Maruthi Naidu’s family, settled in Obulayapalli village in Andhra Pradesh, had been traditional farmers for generations. As Maruthi grew older, he wanted to try his hands at something different, so in 1996, he completed his graduation in arts and tried to land a job as a teacher.
However, his roots came calling when he soon realised that his interest truly lay in agriculture, and so he joined his father on the field. He thus became a third-generation farmer, growing groundnut and sweet lime on his 9-acre farmland.
“My grandfather and father always relied on the two crops for assured income, and mainly used organic manure and compost for farming. We never earned too much, but we never struggled for finances either,” he says.
The 46-year-old says he started farming in 1996 and that at first, he decided to use modern methods of intercropping and chemical fertilisers. “The yield increased in the initial years, but the health of the soil deteriorated. Moreover, I had to take a loan of Rs 5 lakh to buy farm equipment and dig the borewell. Low yield in later years failed to give me a good harvest and affected my income. I failed to repay the loans, and the interest piled up, leaving me burdened with debts,” he adds.
So Maruthi found a way to rectify this damage while earning lakhs. In a conversation with The Better India, he details how.
‘Correcting my path’
In 2012, Maruthi learned about Zero Budget Natural Farming (ZBNF) through a farmer group and decided to attend a workshop.
“The five-day workshop helped me realise the importance of soil health and how poison was entering the food through chemicals. I did not want to ruin the health of my customers,” he says.
So Maruthi returned home and told his family about his decision to change his farming methods. He was met with disagreement.
“My wife was upset and my mother insisted I continue with chemical farming techniques. My younger brother had been using chemical fertilisers and was earning more than me. They refused to allow me to switch to organic methods as they believed this would result in low production for at least a couple of years,” he says.
Finding middle ground, Maruthi decided to continue sweet lime farming through chemical methods, but chose to experiment with natural farming on a small patch of land, on which he grew tomatoes, chillies, watermelon, muskmelon, guava and papaya.
“The produce from this small patch of land gave me good income and better rates. By 2015-16, I went completely natural and earned a surplus.

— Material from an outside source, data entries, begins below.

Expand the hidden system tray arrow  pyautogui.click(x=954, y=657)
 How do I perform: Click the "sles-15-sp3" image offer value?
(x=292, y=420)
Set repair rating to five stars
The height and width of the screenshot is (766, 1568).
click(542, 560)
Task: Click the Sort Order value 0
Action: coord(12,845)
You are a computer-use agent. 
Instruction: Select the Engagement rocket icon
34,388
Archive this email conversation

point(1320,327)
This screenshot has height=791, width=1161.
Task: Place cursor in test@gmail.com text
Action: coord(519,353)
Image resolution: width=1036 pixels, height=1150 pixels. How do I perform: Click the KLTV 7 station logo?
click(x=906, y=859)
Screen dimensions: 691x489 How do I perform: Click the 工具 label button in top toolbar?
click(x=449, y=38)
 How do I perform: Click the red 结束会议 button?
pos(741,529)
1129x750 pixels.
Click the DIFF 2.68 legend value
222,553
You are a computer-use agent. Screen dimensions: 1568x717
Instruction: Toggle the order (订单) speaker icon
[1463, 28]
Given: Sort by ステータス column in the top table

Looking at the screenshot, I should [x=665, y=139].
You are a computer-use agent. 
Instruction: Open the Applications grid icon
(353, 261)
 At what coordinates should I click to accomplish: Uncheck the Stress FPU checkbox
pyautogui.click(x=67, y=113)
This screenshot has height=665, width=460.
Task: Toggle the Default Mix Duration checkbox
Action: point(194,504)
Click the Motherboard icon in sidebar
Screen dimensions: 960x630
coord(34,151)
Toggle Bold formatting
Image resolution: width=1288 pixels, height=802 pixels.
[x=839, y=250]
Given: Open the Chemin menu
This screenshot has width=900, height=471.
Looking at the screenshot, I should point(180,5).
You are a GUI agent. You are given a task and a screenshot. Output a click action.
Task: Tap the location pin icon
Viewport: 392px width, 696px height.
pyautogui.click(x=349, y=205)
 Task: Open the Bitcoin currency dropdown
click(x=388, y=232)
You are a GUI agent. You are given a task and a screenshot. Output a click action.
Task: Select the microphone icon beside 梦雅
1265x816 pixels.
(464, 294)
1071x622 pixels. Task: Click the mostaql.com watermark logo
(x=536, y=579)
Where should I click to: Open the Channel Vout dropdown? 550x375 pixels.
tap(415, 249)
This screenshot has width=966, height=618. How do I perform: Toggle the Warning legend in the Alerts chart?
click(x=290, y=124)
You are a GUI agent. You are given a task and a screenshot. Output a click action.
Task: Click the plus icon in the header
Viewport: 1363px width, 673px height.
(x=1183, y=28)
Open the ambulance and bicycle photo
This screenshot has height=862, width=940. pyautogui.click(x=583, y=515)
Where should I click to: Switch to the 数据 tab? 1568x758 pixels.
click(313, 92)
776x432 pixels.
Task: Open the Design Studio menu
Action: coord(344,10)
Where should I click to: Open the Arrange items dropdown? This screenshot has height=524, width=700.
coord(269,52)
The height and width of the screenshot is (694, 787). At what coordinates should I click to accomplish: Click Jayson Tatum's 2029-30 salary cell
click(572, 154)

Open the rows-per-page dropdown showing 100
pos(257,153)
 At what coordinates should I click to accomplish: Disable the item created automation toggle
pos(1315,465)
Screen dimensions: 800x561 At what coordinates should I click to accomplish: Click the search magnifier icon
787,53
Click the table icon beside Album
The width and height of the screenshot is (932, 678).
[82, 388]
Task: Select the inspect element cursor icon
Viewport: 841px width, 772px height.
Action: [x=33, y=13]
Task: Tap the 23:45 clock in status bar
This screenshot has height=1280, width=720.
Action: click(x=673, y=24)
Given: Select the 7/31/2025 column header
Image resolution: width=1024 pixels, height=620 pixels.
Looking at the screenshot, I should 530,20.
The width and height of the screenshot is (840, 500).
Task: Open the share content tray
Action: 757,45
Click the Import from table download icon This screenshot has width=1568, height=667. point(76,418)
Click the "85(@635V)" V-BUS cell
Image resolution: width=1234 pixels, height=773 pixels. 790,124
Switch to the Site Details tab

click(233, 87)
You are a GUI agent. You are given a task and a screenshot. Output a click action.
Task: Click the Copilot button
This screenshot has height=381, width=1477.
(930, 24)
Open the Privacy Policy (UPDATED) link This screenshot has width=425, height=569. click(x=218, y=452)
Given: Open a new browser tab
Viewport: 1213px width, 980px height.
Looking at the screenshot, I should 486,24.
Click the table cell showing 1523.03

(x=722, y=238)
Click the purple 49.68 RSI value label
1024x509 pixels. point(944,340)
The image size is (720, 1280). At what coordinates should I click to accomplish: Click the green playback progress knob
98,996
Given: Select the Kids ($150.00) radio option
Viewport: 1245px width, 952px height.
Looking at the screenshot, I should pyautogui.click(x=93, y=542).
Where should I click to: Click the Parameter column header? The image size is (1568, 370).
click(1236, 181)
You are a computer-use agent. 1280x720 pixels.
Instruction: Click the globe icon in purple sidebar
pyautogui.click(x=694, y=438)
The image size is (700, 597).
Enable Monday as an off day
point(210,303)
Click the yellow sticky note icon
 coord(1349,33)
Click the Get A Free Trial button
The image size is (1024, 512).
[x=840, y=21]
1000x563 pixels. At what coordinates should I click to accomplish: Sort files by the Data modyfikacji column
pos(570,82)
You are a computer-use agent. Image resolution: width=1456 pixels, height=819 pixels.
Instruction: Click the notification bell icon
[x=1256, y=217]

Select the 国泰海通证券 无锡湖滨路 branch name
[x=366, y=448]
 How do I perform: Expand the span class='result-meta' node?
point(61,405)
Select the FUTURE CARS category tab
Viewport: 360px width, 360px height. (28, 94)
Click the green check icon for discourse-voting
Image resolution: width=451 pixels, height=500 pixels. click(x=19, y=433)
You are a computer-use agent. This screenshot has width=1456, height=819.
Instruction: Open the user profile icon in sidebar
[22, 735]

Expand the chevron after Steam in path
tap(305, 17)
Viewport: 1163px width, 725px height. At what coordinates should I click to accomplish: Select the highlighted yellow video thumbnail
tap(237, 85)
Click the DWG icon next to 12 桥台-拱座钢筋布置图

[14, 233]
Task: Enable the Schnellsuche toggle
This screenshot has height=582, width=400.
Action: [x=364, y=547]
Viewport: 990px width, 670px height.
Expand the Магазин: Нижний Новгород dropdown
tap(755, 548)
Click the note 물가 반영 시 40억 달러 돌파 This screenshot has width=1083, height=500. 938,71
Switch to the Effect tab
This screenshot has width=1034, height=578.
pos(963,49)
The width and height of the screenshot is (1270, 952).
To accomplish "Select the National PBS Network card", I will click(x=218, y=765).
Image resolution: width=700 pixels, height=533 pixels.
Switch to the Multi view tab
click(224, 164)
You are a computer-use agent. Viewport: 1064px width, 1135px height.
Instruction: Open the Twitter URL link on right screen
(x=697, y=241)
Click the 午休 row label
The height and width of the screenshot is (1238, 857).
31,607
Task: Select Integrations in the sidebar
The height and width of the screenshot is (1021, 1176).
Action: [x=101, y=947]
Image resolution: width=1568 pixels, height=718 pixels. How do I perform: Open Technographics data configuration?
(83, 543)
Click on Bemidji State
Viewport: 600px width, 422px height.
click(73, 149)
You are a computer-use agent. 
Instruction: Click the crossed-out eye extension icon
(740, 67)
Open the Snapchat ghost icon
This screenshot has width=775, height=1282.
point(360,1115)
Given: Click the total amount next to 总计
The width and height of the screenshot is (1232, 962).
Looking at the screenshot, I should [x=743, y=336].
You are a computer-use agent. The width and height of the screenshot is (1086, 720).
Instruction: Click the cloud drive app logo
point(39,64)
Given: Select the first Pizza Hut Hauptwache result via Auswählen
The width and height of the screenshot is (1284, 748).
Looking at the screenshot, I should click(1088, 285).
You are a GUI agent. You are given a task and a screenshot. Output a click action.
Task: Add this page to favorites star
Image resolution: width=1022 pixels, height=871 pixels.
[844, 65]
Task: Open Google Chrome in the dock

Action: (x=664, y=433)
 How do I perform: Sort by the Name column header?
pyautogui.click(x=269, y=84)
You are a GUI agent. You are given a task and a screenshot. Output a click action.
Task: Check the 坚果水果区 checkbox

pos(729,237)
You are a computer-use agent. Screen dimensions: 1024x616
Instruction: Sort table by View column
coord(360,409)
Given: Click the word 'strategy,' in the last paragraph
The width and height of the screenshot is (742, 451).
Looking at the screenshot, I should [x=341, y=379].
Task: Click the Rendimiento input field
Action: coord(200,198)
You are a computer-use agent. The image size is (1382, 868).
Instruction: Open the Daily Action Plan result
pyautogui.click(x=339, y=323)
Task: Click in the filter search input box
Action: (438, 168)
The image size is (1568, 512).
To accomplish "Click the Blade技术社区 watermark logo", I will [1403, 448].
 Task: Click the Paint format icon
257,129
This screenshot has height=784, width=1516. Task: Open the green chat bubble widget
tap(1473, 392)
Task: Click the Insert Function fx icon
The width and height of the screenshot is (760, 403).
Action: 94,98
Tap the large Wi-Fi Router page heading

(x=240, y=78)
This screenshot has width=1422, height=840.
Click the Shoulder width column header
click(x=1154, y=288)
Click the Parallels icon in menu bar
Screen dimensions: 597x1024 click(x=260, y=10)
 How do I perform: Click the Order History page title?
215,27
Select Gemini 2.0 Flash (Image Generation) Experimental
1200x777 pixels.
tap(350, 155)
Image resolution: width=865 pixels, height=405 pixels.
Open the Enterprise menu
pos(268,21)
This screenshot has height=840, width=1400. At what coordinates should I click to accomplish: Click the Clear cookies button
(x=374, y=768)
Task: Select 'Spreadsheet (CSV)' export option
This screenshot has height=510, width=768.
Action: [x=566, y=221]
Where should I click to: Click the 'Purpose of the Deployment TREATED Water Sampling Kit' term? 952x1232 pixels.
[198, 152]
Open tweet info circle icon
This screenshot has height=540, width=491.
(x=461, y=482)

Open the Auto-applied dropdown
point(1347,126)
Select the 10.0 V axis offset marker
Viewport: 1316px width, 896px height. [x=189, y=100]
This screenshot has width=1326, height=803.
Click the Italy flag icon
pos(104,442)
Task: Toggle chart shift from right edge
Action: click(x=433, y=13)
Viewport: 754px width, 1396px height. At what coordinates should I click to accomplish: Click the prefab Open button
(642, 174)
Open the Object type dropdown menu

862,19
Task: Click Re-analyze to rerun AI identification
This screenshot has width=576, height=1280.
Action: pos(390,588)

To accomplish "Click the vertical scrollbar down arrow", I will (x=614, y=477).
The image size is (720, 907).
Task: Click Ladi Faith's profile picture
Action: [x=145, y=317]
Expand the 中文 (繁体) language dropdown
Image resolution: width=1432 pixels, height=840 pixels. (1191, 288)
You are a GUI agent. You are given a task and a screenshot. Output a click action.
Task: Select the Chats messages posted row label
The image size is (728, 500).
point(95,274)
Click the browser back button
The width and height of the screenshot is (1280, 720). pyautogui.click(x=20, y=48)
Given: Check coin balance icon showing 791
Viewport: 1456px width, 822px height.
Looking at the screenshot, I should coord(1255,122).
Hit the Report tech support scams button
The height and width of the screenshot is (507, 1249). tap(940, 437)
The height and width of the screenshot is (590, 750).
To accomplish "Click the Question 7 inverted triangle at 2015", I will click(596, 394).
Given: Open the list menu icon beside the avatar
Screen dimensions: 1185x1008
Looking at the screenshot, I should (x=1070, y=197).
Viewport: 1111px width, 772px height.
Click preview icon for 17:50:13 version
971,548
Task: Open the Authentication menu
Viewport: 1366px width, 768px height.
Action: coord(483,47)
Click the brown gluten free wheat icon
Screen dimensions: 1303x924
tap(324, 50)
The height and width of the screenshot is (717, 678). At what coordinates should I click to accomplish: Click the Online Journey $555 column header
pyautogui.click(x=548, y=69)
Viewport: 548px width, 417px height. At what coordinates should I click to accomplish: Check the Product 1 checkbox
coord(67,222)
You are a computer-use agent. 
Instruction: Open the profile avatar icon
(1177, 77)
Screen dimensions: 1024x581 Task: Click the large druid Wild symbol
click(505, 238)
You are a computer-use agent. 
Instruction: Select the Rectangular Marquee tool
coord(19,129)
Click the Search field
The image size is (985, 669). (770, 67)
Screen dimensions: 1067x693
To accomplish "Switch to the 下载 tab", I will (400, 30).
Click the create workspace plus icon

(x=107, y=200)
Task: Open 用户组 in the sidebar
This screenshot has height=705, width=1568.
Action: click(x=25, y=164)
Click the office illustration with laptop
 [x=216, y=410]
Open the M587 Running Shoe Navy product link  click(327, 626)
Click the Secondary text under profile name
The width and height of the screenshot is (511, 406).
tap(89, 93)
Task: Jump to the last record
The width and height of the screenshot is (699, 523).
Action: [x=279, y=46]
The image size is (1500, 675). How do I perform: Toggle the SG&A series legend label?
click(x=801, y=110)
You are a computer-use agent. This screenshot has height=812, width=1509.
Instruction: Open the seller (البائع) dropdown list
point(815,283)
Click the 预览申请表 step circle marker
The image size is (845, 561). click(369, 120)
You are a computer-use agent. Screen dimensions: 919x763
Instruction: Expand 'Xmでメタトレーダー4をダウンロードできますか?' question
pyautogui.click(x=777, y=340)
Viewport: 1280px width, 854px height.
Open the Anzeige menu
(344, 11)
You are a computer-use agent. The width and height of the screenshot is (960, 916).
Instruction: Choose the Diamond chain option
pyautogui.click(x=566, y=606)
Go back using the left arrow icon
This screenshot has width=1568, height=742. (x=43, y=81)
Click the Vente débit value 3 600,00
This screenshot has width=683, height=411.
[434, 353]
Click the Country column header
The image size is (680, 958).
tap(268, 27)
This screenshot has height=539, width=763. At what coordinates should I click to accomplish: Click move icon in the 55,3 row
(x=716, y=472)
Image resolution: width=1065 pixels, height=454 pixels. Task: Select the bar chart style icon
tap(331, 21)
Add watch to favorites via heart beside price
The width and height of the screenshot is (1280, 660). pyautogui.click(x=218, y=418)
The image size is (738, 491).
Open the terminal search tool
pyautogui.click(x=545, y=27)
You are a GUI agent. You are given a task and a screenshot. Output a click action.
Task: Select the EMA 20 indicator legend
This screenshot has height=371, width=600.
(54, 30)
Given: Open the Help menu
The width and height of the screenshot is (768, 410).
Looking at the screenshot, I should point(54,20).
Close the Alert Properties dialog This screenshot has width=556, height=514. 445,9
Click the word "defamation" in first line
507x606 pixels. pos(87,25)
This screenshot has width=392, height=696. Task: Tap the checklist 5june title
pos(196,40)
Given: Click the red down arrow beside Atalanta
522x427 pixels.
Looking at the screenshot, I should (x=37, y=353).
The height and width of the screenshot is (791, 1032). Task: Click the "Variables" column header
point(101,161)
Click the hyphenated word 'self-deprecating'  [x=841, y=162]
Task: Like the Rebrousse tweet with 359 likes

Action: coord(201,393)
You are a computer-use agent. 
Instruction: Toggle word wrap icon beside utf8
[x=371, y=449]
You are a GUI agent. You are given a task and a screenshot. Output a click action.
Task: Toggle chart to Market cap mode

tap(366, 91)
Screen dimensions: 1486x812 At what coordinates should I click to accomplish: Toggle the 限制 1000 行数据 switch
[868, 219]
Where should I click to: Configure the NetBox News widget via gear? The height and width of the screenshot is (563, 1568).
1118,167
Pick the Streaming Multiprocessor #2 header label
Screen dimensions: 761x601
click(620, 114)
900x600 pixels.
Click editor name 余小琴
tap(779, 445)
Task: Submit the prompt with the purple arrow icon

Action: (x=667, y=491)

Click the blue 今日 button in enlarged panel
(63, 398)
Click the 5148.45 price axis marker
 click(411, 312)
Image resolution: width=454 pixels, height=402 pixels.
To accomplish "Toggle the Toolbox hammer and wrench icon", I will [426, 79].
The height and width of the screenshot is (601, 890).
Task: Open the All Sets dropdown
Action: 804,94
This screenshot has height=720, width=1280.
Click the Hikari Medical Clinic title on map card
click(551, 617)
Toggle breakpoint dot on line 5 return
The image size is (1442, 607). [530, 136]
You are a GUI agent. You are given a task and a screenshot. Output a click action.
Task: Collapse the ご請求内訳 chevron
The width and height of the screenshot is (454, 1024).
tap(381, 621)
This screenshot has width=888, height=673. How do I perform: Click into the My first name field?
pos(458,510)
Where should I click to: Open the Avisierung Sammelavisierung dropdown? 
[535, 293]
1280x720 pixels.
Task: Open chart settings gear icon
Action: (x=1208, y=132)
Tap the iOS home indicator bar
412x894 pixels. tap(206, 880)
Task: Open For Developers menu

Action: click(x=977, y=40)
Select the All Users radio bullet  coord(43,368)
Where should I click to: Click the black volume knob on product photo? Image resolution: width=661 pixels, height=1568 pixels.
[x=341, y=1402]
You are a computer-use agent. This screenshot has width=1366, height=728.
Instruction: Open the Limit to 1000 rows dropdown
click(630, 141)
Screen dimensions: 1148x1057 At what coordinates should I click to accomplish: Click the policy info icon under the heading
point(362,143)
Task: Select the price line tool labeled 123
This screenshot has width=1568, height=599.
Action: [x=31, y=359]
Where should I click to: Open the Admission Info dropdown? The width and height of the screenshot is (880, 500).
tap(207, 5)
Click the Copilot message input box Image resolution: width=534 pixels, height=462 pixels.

My family now appreciated the success,” Maruthi recalls.
Since then, he has turned his remaining farm into a natural organic farm, earning Rs 18 lakh a year. “I spend about Rs 4 lakh as investments, and the remaining comes as profit. I have repaid my debts and have enough in the bank account to ensure a good education for my children and comfortable life for my family,” he says.
“I grow all seasonal vegetables along with sweet lime and groundnut and sell them in the nearby market and a farmer’s collective, Anantha Naturals,” he says.
Maruthi says he uses all-natural techniques suggested under ZBNF and by Chintala Venkat Reddy, a noted farmer known for his innovative agricultural practices.
“Looking at my success, many farmers from neighbouring areas started visiting and inquiring about the methods I had implemented,” he adds. Today, Maruthi guides farmers from Guntur, Rayalaseema, Kadapa and Telangana.
“I receive queries from about 30 farmers a month, and every year I guide around 200,” Maruthi says.
Explaining the challenges he faced, he adds that he had no experience or help to pursue natural farming methods. “It took me a while, and I reached out to several experts to understand the nitty-gritties of the concept. Moreover, it is easy to visit the market and buy chemical fertilisers. But it is difficult to procure cow dung, green leaves, waste and other ingredients to make organic manure for the crops. It is also labour intensive, and many labourers were unwilling to work for me,” he says.
Maruthi says that preparing the extracts with the required concentration of ingredients was equally demanding. “But I learned over the years and now it has become a routine. Reaching out to retailers helped me get the edge over others and earn better,” he adds.
He says, “The customer is ready to buy the chemical-free produce, and there is a huge demand in the market.”
Watch how Maruthi benefitted by becoming a part of farmer’s collective.
Plan for success
Parathasaradhi Nara, the founder of Anantha Naturals, a farmer producer company, says, “The quality of Maruthi’s farm produce is good, and we pushed to sell it in the market for a higher price to benefit him. Maruthi received help with market networking and crop planning. He is also invited for field workshops to guide farmers through the company,” he adds.
Sharing a tip for farmers wanting to pursue natural farming, Maruthi says, “Planning of crops and execution is crucial in natural farming. Using chemicals for farming is less demanding against natural methods, as the latter involves the preparation of mixes, manure and biopesticides in advance. Sometimes procuring the raw material can become difficult and hence preparation becomes the determining factor for the success.”
He adds that keeping the soil healthy and maintaining its quality is the key to success. “I have learned the hard way, but farmers can take lessons from my experience,” he says.